Advent: Part Two Hope and Conversion
During the second week of Advent, the Liturgy focuses our attention on John the Baptist, that great prophet who suddenly appears in the desert to announce the coming of the Messiah. Like us, John is waiting. He is waiting for something new that will change and transform the face of the earth. He is waiting for the final and definitive coming of salvation. He is waiting for the long-expected Messiah.
But John understands that if the Messianic age is upon us, then there is need for a profound change and transformation in our lives. Therefore, in addition to announcing the coming of the Messiah, he calls us to repent—to change and reform our lives so that we can receive the salvation that God is offering in Christ.
John’s message reminds us of the intimate connection between “hope” and “repentance.” Those who wait in hope must change and reform their lives if they expect to receive what they are waiting for. Because those who wait in hope are looking for a new creation in which the justice and mercy of God will reign, they cannot continue to live in the same way they lived before. They must change their lives in order to enter into the kingdom of God.
This Advent season finds us between hope and fulfillment. On the one hand, Advent teaches us to wait and hope for the salvation that God is about to bring. On the other, we know all too well that we are still stuck in the old age of sin and death. And so we find ourselves between the old and the new, between what has been and what will be.
This is why we need to repent during this Advent season. This is why John the Baptist calls us to reform and change our lives. John warns us that we cannot enter into the new age if we do not leave behind the old age. John warns us that we must be prepared to enter this new age of salvation; we must change and reform our lives. John shows us the connection between hope and repentance. He shows how hope points us to the new age, and repentance prepares us for the new age.

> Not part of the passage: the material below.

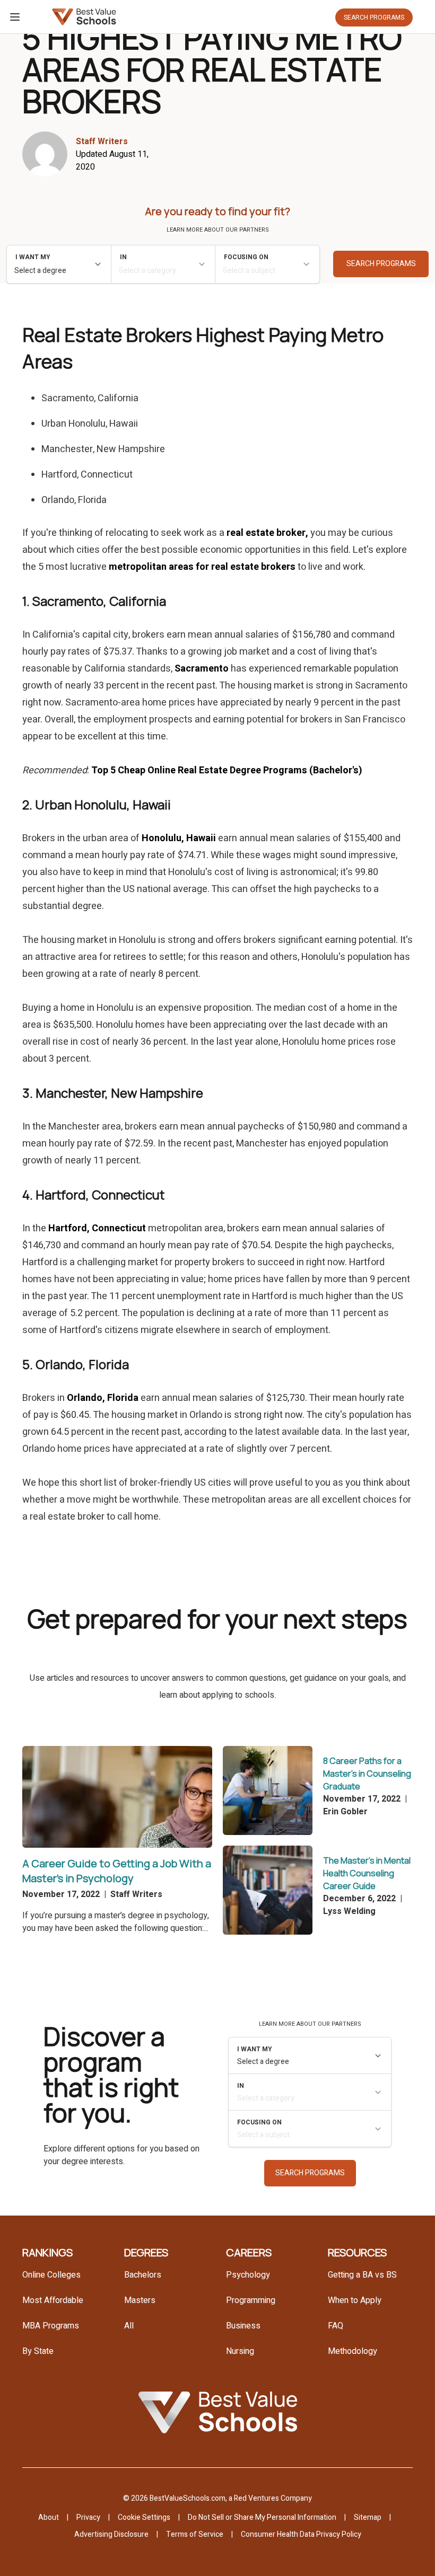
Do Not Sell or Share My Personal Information (262, 2517)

What do to we need to repent of this Advent? How should we change and reform our lives so that we can enter into the new age of salvation that God is preparing for us? First, we need to turn away from those things that conform us to the old age of sin and death—those habits whereby we repeat the same destructive behavior over and over again, those addictions that enslave us. Second, we need to view our lives and the world about us from an entirely new vantage point. We need to see the world about us from the point of view of the gospel so that we can see the world clearly. Third, we need to embrace the new age of grace and salvation wholeheartedly and without reservation. We need to give ourselves entirely to Jesus Christ and his gospel.
The conversion to which John the Baptist calls us this Advent can be summarize in three phrases: (1) turn away from destructive behavior, (2) look at the world from the point of view of the gospel, (3) embrace the gospel wholeheartedly and without reservation.